Inteliview
Log inSign up
Strategy Note

Semis Surge 41% in Four Weeks — A Pace Not Seen Since the Dot-Com Bubble

SOX has surged 41% in four weeks — the largest stretch since the 2000 dot-com peak. Sector P/E sits at 60×, the highest since the bubble. Wall Street splits between "AI super-cycle, backed by earnings" and "the speed is too fast."

전영빈·May 6, 2026 at 07:24·6 min
semiconductor-stocks-sox-41-percent-rally-dotcom-bubble-comparison-2026
semiconductor-stocks-sox-41-percent-rally-dotcom-bubble-comparison-2026
AIKey Summary
  • The Philadelphia Semiconductor Index (SOX) has surged 41% in four weeks — the largest stretch since the 2000 dot-com peak
  • Sector P/E of 60× is the highest reading since that era
  • Unlike the bubble, today's rally is backed by real earnings (TSMC, Micron, SanDisk), but a +16% deviation from the 50-day MA flags short-term correction risk

SOX P/E hits 60×, 16% above its 50-day moving average — Wall Street splits between "AI super-cycle" and "bubble"


The Philadelphia Semiconductor Index (SOX) has surged 41% over the past four weeks. There hasn't been a four-week run that fast since the 2000 dot-com bubble peak. The 30% gain over 13 trading sessions is the largest stretch since 2002.

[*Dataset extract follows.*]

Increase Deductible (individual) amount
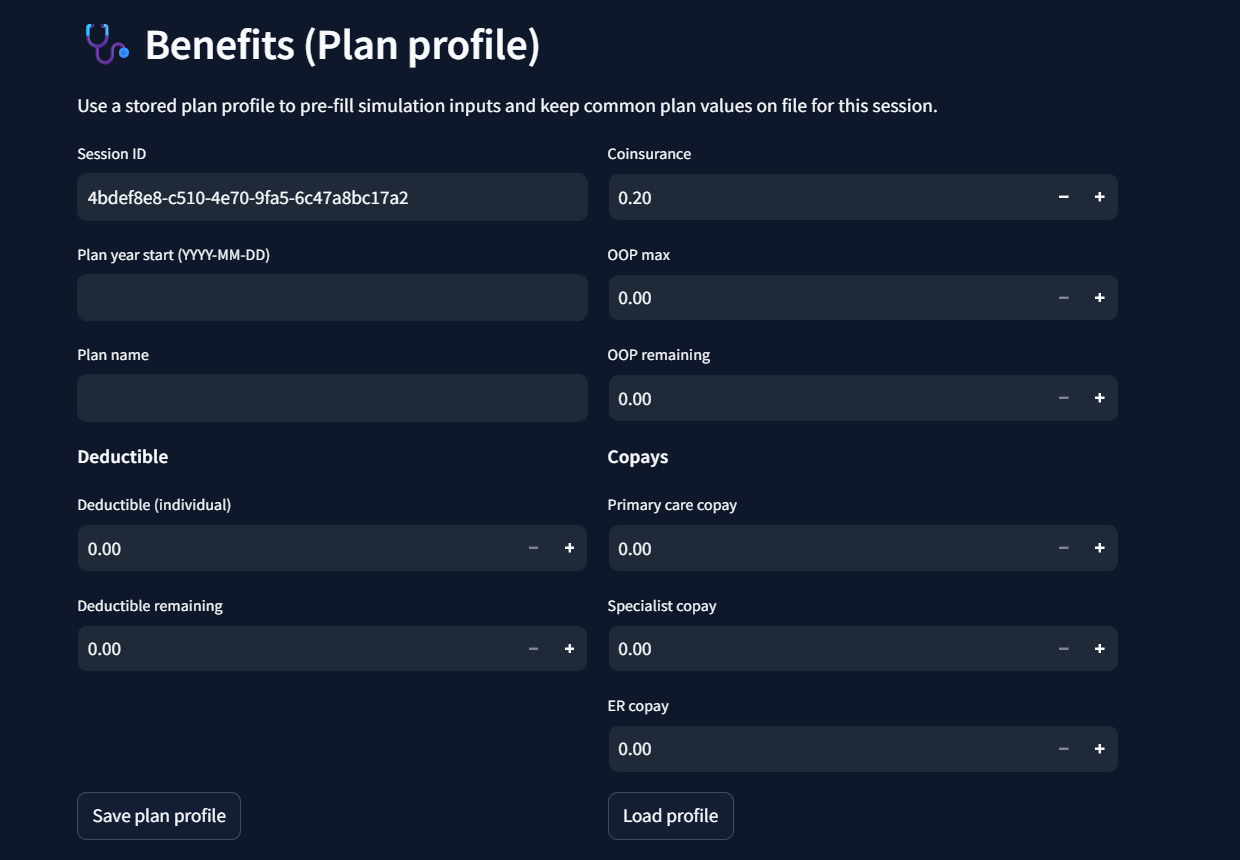The height and width of the screenshot is (860, 1240). [x=569, y=548]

On the numbers alone, this is exciting. But the fact that those exact numbers overlap with the dot-com peak is splitting Wall Street — between "this is different because AI is real" and "the speed is too much."


How Far Have We Gotten vs. the Dot-Com Bubble?

SOX is currently more than 16% above its 50-day moving average. BTIG chief chart strategist Jonathan Krinsky notes that, after this signal triggers, the index has fallen five trading days later 85% of the time, with a median return of -3.64%. The last instance of this signal firing while SOX was breaking new highs? March 2000 — the dot-com peak.

The semiconductor sector's current P/E is around 60×, the highest reading since the dot-com era. The Nasdaq is closing in on 25,000 in 2026, and some technical analysts point out that 25,000 is exactly 5× the dot-com peak of 5,000 — a 25-year cycle aligning with a 5× multiple at the same point.


But Here's What's Different from the Dot-Com Bubble

The differences are also clear. In the dot-com bubble, companies without earnings rallied. Today, the companies rallying are making money.

  • TSMC: Q1 revenue +35% YoY, breaking NT$1 trillion (~$35.6B) for the first time in history
  • Micron: Up 11% on a Fitch credit rating upgrade — record high
  • SanDisk: Gross margin near 80%, Q3 revenue growth +97%
  • Nvidia: Forward P/E around 23× — actually lower than the peer average of 49×

Wedbush's Dan Ives put it this way:

There are no cracks anywhere in AI demand — chips, hardware, or software. Heading into Q1 earnings season, the case for owning core tech winners is a bright green light.

Dan Ives, Senior Analyst at Wedbush

The "It's a Bubble" Camp

The bear case isn't simple either. Since the Iran war began on February 28, SOX has climbed 24% through April 28. The conventional view that war-driven geopolitical uncertainty would weigh on equities was completely wrong. The debate is whether AI demand is genuinely stronger than war risk, or whether the market is underpricing the risk.

A National Bureau of Economic Research (NBER) study published in February 2026 found that 90% of surveyed companies said AI had no material productivity impact. Executives, in contrast, projected AI would lift productivity by 1.4%. The gap between reality and expectations is the critique.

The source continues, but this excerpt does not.